[Users] Compatibility problems between OFED 1.5.3 and OFED 2.2 ?

Sébastien Dugué sebastien.dugue at bull.net
Fri Jun 27 09:29:23 PDT 2014


On Fri, 27 Jun 2014 16:08:07 +0200
Txema Heredia <txema.llistes at gmail.com> wrote:

> El 27/06/14 11:16, Sébastien Dugué escribió:
> > Hi Txema,
> >
> > On Thu, 26 Jun 2014 16:01:59 +0200
> > Txema Heredia <txema.llistes at gmail.com> wrote:
> >
> >> Thanks Sébastien!
> >>
> >> I was worried because, when some of my colleagues tried to add to the
> >> GPFS cluster some nodes using ofed 2.2, something went wrong and the
> >> whole infiniband network collapsed. That's why I was wary of the change.
> >> Right now I am adding a couple of 2.2 nodes to the GPFS to check if the
> >> problem was due to ofed or some other misconfiguration. I'll report back
> >> if I detect any problem.
> >>
> >>
> >> As for ofed, I have a couple of questions:
> >>
> >> - Is it safe/transparent to update from 1.5.3 to 2.2? Should I update my
> >> gpfs servers? Should I wait? Should I keep them on 1.5.3? Would that
> >> cause problems in the future?
> >    I can only speak concerning the community OFED. In fact we're migrating from
> > 1.5.4.1 to 3.12 which are very roughly equivalent to mlnx 1.5.3 and mlnx 2.2 and
> > so far, it's only a matter of un-installing the old one and installing the
> > new one with a few kernel module parameter changes.
> >
> >> - Why is the mellanox ofed installer changing my ib0 mac address?? When
> >> kickstarting the node, the ib0 mac address is
> >> 80:00:00:48:fe:80:00:00:00:00:00:00:00:02:c9:03:00:55:a4:b9, but after
> >> installing the mellanox drivers it changes to
> >> a0:00:01:00:fe:80:00:00:00:00:00:00:00:02:c9:03:00:55:a4:b9. This makes
> >> the node not to load the ib0 interface and start the GPFS service
> >> through ethernet, until you manually "ifup ib0" the node.

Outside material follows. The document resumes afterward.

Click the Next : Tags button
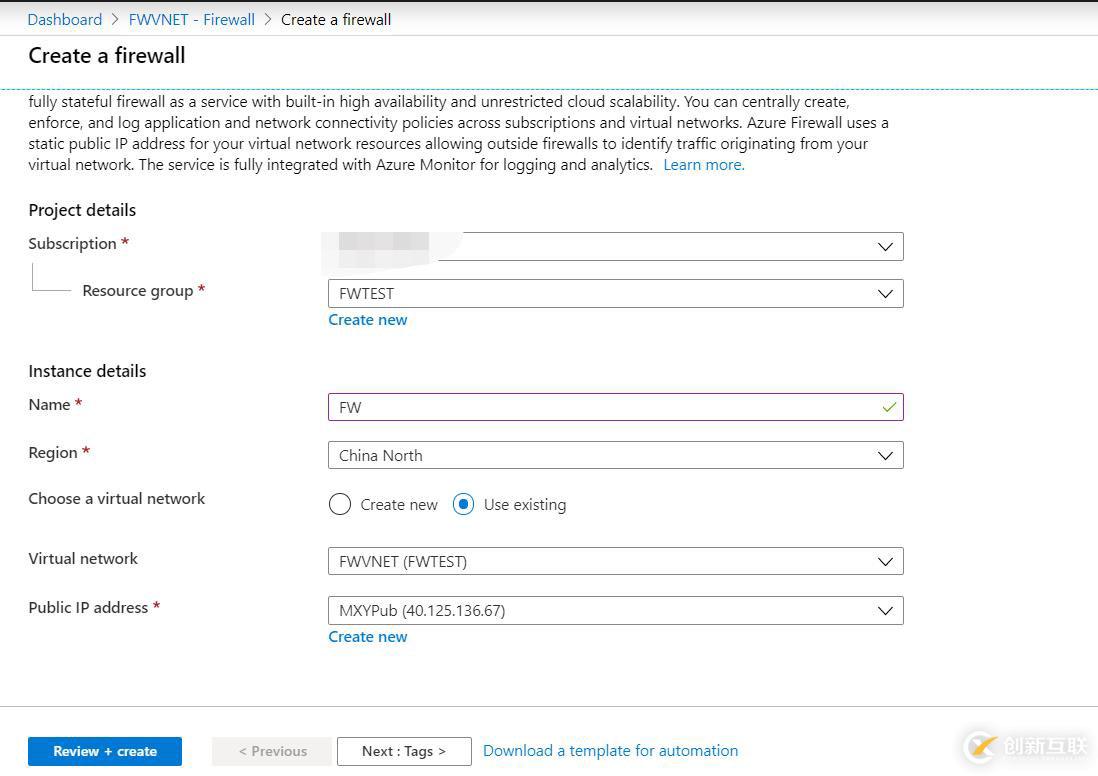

> >    It's not the installer that change the HW address.
> >
> >    An IPoIB address is constructed as follows:
> >
> >    80		flags (bit 7 = Connected Mode)
> >    00:00:48	QP number (which may change if the ipoib module is reloaded
> >    fe:80...	Port GID
> >
> >    Concerning the change of the flags from 80 to a0, I've no idea what flags bit 2
> > means (this is defined in the standard ipoib driver).
> >
> >    As to the QP number, you must be prepared for it to possibly change if you
> > reload the ipoib driver after the system has booted and some QP have been created.
> >
> >> - Why do the modules change from ofed 1.5.3 to 2.2? My 1.5.3
> >> installation generates the following file:
> >>
> >> # cat /etc/modprobe.d/mlx4_en.conf
> >> install mlx4_core modprobe --ignore-install $((modprobe -c | grep -wq
> >> "^allow_unsupported_modules") && echo '--allow-unsupported-modules')

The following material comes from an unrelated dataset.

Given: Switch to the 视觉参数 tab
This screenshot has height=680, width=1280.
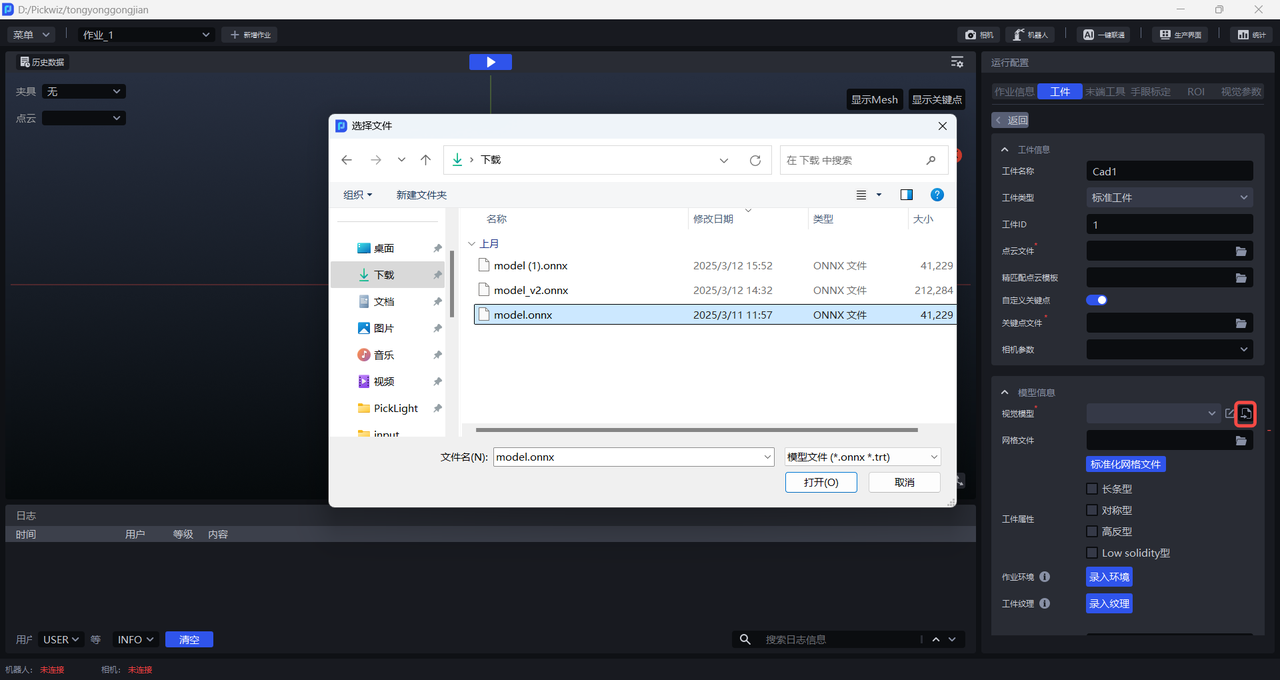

> >> mlx4_core && if [ -e /etc/infiniband/openib.conf ]; then if ( grep -q
> >> "^MLX4_EN_LOAD=yes" /etc/infiniband/openib.conf > /dev/null 2>&1); then
> >> modprobe mlx4_en; fi; else modprobe mlx4_en; fi
> >> install mlx4_en modprobe --ignore-install $((modprobe -c | grep -wq
> >> "^allow_unsupported_modules") && echo '--allow-unsupported-modules')
> >> mlx4_en && if [ -e /etc/infiniband/openib.conf ]; then if ( grep -q
> >> "^RUN_SYSCTL=yes" /etc/infiniband/openib.conf > /dev/null 2>&1); then
> >> /sbin/sysctl_perf_tuning load; fi; fi
> >> remove mlx4_en /sbin/sysctl_perf_tuning unload ; modprobe -r
> >> --ignore-remove mlx4_en
> >> # Configure Flow Control
> >> # pfctx:Priority based Flow Control policy on TX[7:0]. Per priority bit
> >> mask (uint)
> >> # pfcrx:Priority based Flow Control policy on RX[7:0]. Per priority bit
> >> mask (uint)
> >> options mlx4_core pfctx=0 pfcrx=0
> >>
> >> (whose last line we later modify to  "options mlx4_core pfctx=0 pfcrx=0
> >> log_num_mtt=20 log_mtts_per_seg=4" for gpfs memory considerations)
> >    The pfctx and pfcrx are MLNX OFED specific and I have no idea what they do.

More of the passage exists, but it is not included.